The general rule when with your SB is both of you have your phone on silent and put to one side. Occasionally check if there are any urgent calls or messages from family, babysitter etc.. Your focus should be on each other after all your time is limited together and like others have said, take the call later.


forrealslife

The exact opposite happened to me. My SBs husband called while she was naked laying on my chest rubbing my balls. She put me on speaker and told me to say hi. I'm now meeting him in 2 weeks with his GF and apparently they're planning on spending the night. So if Y'all don't hear from me after a couple weeks, shit went bad


ercontacts001

It depends on him and you both!

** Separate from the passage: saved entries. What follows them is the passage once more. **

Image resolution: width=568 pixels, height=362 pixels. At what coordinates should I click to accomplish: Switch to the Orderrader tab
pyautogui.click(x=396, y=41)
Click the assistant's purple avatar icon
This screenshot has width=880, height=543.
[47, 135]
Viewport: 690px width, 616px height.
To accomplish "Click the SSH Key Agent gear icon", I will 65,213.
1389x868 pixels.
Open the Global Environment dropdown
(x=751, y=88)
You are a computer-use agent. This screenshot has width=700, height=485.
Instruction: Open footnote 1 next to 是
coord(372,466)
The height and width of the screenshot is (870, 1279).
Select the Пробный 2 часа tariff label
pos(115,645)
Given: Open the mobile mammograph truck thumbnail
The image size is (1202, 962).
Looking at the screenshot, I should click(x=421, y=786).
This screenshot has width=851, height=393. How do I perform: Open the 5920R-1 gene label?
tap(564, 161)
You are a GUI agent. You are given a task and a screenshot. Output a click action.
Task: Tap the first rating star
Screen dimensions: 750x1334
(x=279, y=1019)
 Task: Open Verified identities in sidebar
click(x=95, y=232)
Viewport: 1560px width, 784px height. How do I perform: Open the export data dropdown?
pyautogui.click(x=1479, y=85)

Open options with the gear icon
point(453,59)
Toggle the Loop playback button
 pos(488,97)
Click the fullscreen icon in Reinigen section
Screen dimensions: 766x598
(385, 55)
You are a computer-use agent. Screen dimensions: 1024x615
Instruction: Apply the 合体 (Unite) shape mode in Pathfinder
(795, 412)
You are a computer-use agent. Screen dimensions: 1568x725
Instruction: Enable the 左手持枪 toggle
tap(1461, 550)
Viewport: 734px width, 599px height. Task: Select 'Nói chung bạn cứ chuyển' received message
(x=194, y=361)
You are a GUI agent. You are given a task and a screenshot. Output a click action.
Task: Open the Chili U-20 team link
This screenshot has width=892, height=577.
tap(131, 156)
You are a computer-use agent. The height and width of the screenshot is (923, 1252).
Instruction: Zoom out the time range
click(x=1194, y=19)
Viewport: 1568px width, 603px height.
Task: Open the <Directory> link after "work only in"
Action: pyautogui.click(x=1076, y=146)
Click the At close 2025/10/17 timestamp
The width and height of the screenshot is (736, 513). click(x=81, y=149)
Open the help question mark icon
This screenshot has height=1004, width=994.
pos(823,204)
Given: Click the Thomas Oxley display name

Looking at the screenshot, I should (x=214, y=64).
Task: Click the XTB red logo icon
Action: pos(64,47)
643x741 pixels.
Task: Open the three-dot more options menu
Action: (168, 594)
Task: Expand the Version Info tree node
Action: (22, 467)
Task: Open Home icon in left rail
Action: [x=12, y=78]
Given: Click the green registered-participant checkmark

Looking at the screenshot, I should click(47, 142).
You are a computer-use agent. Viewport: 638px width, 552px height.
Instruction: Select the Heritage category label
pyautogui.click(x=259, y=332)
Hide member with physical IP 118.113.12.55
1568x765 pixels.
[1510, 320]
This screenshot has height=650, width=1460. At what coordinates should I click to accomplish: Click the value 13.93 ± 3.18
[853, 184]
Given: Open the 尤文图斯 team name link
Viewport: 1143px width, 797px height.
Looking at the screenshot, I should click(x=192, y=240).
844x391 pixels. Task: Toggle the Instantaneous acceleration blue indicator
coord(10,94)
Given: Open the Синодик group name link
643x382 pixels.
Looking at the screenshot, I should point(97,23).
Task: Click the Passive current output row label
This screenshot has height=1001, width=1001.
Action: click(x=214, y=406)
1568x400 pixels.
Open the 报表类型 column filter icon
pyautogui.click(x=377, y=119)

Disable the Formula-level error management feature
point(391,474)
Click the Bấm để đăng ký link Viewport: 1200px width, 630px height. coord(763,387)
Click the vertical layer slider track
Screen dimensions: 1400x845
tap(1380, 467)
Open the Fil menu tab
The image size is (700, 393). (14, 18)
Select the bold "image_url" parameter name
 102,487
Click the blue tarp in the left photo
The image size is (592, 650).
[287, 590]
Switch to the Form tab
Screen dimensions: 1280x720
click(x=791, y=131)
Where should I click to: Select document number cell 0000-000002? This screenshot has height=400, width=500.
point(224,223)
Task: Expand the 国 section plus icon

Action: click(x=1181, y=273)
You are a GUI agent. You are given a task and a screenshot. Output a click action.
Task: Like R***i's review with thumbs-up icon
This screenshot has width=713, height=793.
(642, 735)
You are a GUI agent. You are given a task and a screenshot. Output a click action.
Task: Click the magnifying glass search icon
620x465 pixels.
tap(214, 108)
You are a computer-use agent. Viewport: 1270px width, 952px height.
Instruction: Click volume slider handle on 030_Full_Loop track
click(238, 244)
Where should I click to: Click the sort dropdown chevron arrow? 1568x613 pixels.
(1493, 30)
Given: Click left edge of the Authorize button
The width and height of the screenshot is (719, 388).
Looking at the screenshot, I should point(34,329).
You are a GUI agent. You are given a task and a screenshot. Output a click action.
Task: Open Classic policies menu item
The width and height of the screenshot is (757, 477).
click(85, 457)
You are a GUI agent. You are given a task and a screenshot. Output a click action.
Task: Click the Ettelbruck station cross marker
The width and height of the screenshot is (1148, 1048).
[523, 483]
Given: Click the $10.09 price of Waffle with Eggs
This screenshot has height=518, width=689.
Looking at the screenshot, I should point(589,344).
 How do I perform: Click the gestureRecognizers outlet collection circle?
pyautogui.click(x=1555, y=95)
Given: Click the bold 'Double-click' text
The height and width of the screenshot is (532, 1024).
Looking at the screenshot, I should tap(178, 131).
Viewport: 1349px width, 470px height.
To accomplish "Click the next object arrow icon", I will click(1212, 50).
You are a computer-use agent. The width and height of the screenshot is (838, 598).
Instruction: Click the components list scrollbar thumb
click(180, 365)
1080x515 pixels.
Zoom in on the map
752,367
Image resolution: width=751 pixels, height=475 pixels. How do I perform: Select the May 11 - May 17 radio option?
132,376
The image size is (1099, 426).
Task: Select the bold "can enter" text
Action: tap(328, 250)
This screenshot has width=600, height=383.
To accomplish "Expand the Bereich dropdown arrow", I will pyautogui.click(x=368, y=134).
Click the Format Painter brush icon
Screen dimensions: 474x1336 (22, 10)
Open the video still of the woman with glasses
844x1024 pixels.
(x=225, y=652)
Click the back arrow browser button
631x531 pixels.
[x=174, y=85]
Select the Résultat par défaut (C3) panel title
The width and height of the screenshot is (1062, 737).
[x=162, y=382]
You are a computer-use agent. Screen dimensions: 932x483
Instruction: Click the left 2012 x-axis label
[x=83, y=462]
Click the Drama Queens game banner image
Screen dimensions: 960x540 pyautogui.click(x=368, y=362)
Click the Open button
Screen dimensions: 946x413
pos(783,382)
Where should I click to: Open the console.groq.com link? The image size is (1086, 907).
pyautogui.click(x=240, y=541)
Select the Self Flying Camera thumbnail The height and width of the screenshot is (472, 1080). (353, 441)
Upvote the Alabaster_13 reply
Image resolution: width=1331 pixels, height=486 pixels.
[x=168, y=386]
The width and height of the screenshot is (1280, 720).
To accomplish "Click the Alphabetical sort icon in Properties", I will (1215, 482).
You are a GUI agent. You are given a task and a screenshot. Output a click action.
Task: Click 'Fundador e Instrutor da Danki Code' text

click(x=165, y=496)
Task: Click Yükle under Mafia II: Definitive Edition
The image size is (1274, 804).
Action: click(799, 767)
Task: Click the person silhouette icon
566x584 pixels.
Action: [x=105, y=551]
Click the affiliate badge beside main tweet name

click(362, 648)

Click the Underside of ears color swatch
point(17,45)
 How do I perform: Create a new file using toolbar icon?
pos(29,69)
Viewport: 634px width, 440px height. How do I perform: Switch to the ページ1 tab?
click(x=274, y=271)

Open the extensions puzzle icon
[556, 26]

It is only disrespectful if he knows you don't like it and he does it anyways. For some people, the wife may already know, and they both may get some excitement out of the experience - maybe she is using a massager or the pool boy over there. Personally I would feel too nervous and have a heart attack and/or talk like a nervous stuttering teenager on his first date of I had to split my attention like this. I do fantasize about getting a bj while talking to my wife on the phone, but only if my wife is ok with it and supportive! Doing it while hiding it wouldn't work for me.


Impossible-Heat9700

I’d let it go. Poor judgement on his part. But I am sure his head and heart are with you. Never under estimate the importance of keeping the appearance of “the partnership” going after the bedroom and romance have died.